### [Work request]
Only the lines below from the one that holds "This screenshot has height=428, width=670." through the one that holds "Click the task mode icon for MILESTONE 3" should appear in the answer, copied exactly, end lines included and pictures omitted.

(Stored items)
>>>>>

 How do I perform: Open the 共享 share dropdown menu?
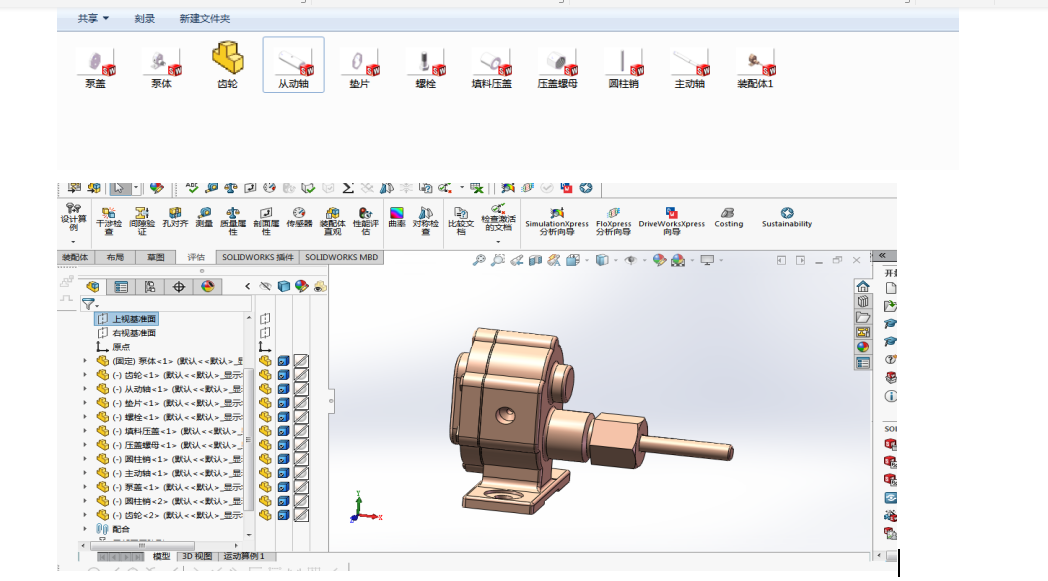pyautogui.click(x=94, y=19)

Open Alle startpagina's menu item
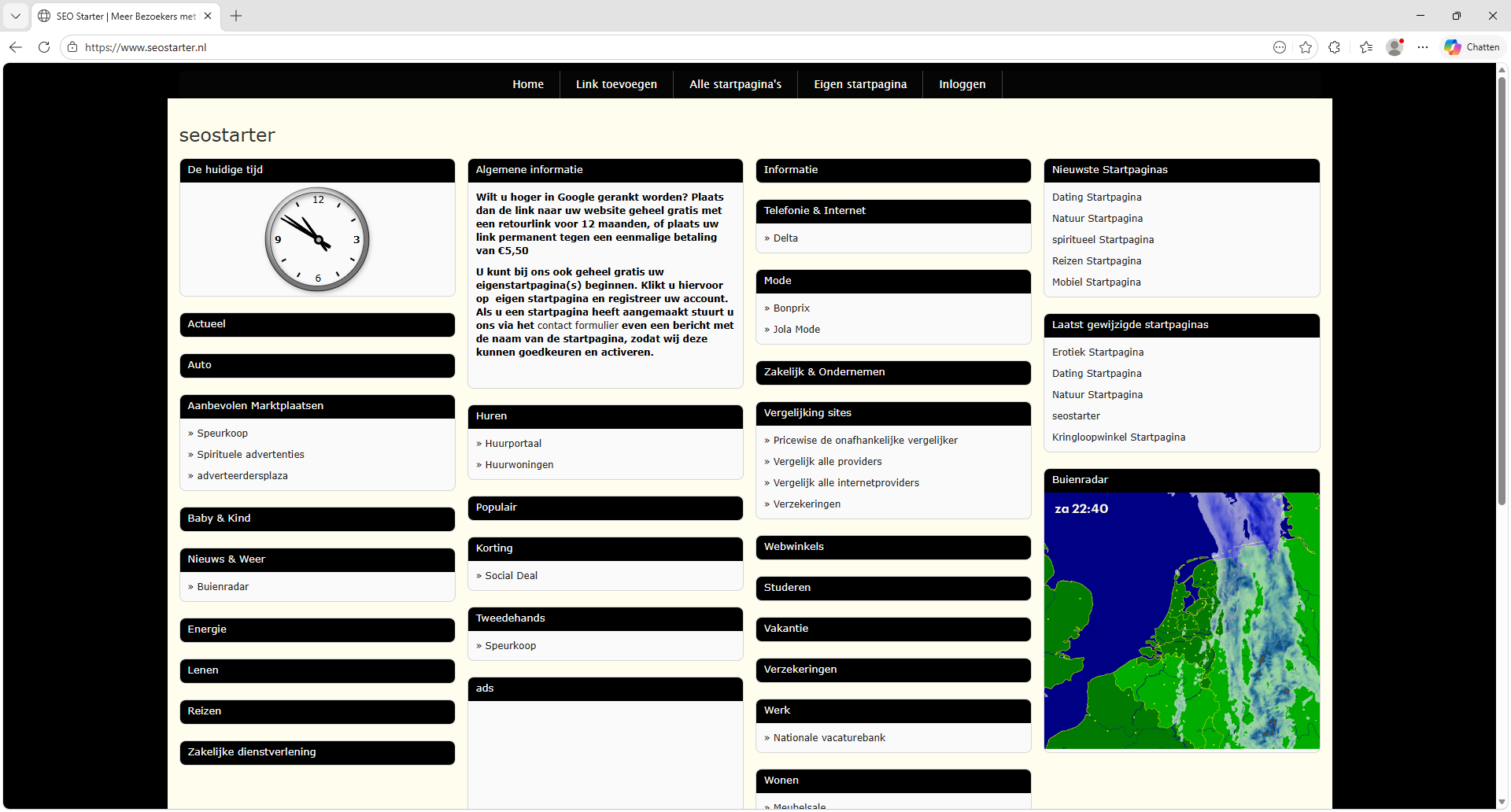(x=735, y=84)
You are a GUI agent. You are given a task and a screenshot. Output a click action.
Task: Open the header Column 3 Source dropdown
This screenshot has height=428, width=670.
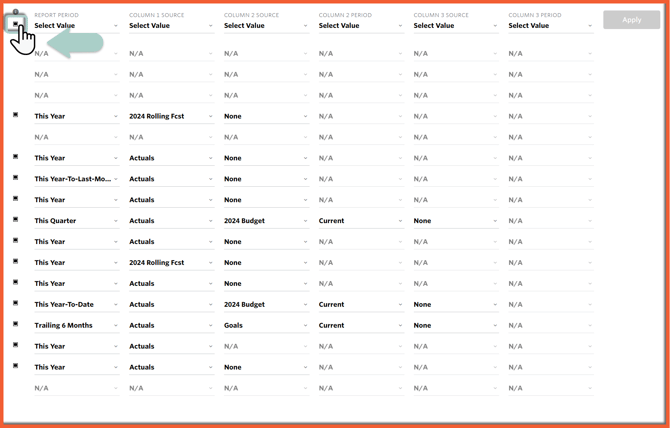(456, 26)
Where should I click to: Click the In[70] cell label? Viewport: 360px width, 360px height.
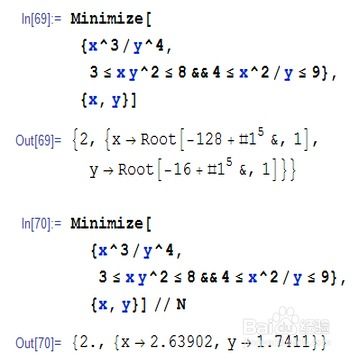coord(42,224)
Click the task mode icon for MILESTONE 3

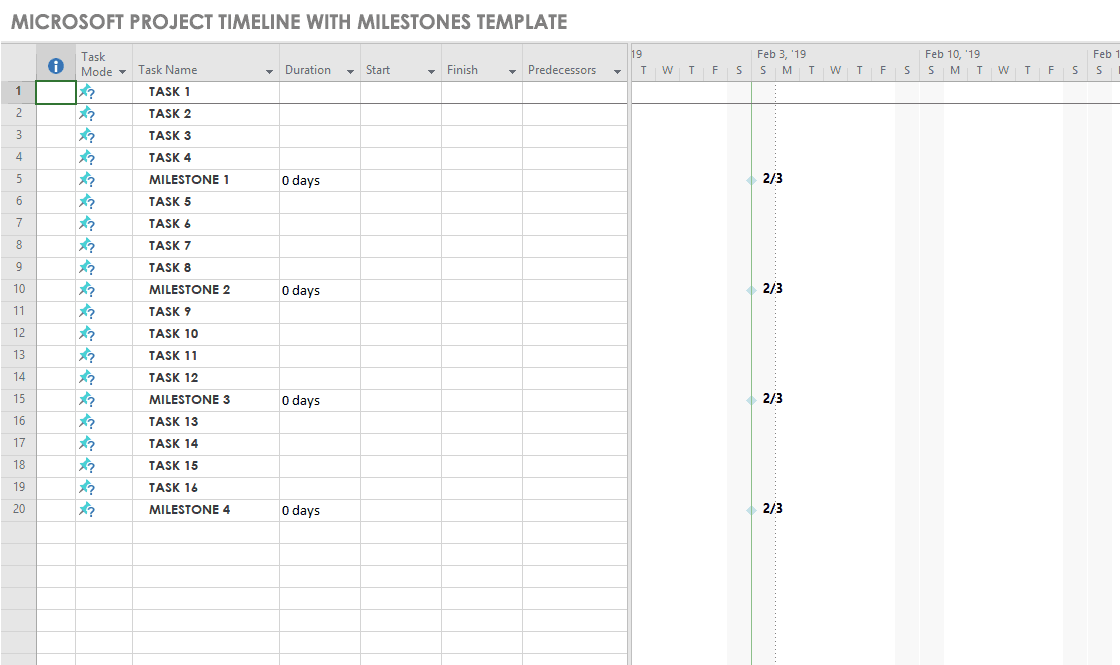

<<<<<
>>>>>

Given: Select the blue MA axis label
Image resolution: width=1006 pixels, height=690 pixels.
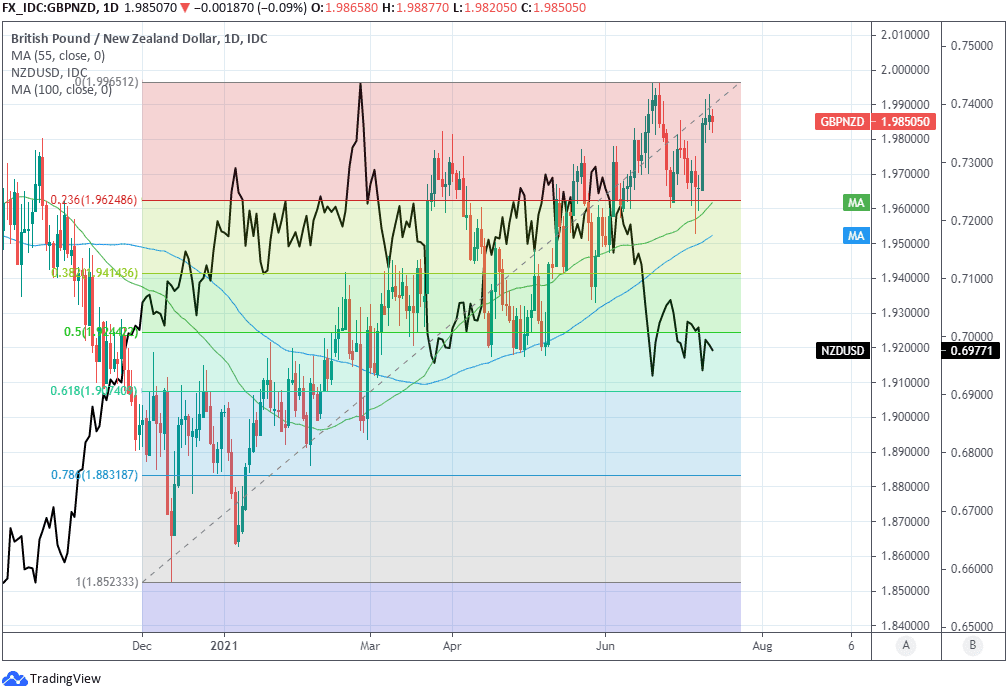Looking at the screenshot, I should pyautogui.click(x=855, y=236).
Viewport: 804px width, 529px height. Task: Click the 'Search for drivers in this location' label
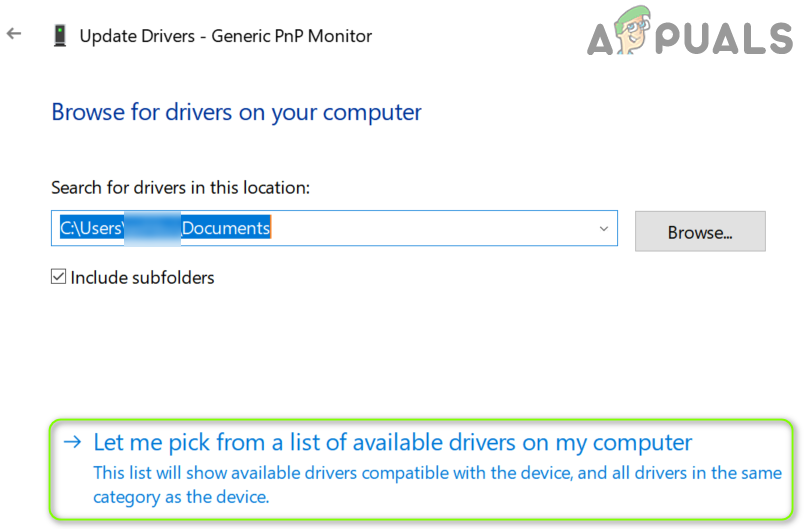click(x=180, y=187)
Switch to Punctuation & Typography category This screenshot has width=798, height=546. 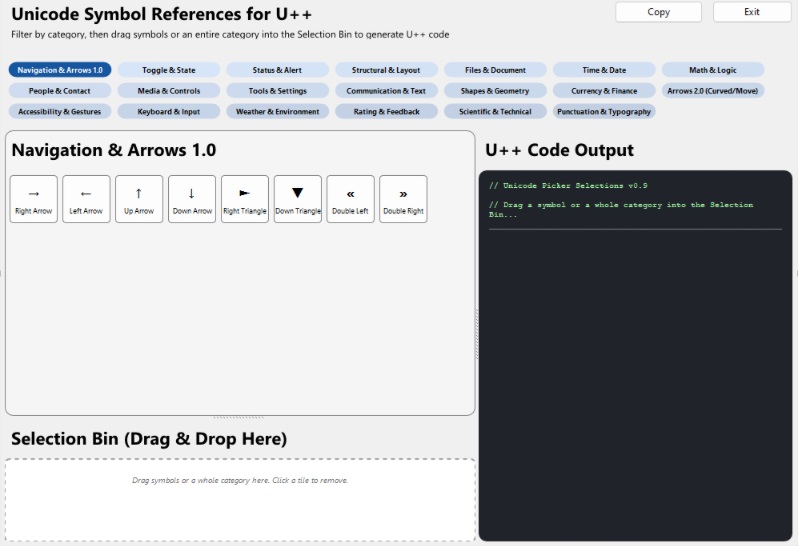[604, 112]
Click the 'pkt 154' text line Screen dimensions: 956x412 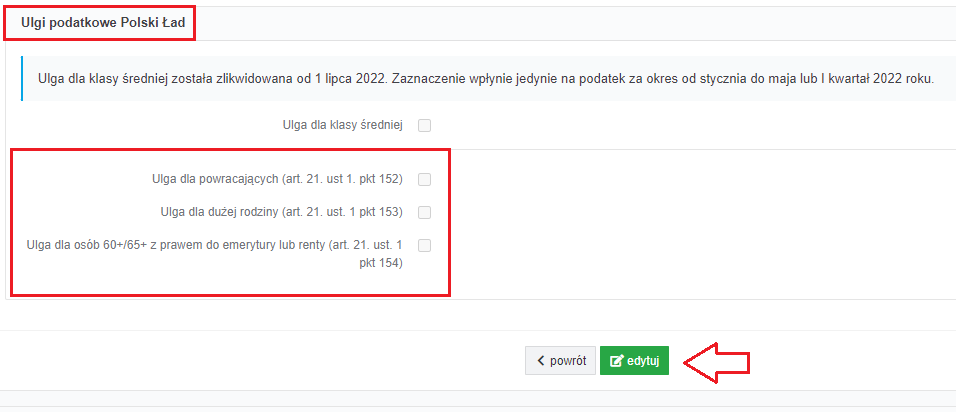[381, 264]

<<<<<

### [Task solution]
This screenshot has height=428, width=670.
(456, 26)
Where should I click to: Click the In[70] cell label? Viewport: 360px width, 360px height.
coord(42,224)
Click the task mode icon for MILESTONE 3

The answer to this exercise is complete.